An exciting new filmmaker returns home



Edgecombe director Crystal Kayiza

Andrea Guitierrez

An emerging filmmaking voice out of Brooklyn got her start in Jenks, Oklahoma. And now she’s back.

Crystal Kayiza, director of the documentary short Edgecombe which recently premiered at the Sundance Film Festival and now opens the 2019 Circle Cinema Film Festival, won her first award (an Emmy) as a Jenks High School student in 2012 for a film she produced in Clifton Raphael’s filmmaking class.

Now a graduate of Ithaca College, Kayiza follows her time at the ACLU (where she worked with attorneys on poverty law) with a return to her passion: filmmaking. She brings that spirit of social justice to Edgecombe, which tells the stories of three African American residents in North Carolina. Through them, Kayiza examines the ways that trauma repeats and re-invents itself in rural black communities.

“My film started with the support of the Jacob Burns Film Center where I was a Woman Filmmaker Fellow in the Creative Culture program,” Kayiza said. “It was a very supportive space with mentorship and collaboration with other emerging filmmakers.”

Sundance Ignite, the Sundance Film Institute’s program for next-gen filmmakers, offered more of a sense of community. “Screening at Sundance was a great experience,” Kayiza said. “It was wonderful to have Edgecombe in conversation with such incredible work.”

But it was her time in Jenks that laid the foundation, thanks to the school’s willingness to invest in film studies. “Being a part of Mr. Raphael’s class taught me how to be a storyteller first and foremost,” Kayiza said. “It was great to have my identity as a filmmaker cultivated in that space. Film was the medium, but the education was focused on creating better storytellers. That background is vital in my work now. Having that as the core of my craft informs all of my decision making.”
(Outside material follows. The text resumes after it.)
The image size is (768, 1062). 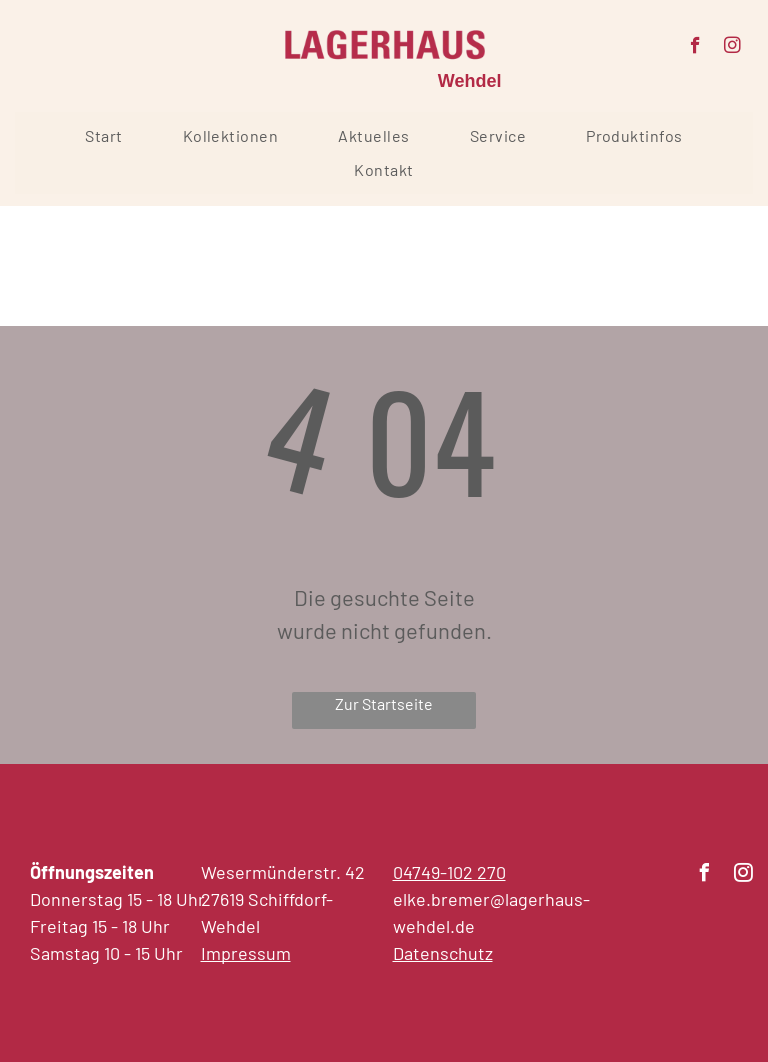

And now, after garnering festival acclaim and media coverage including a profile in Teen Vogue, Edgecombe has brought Kayiza, well, full circle. “I spent a lot of time at Circle as a high school student, so it’s such an honor to be able to screen there,” Kayiza said. She finds it a fitting place to present and discuss what she’s been drawn to as a filmmaker. “Trauma and memory is something that I’ve been exploring in my work. Home is an important place to examine these things.”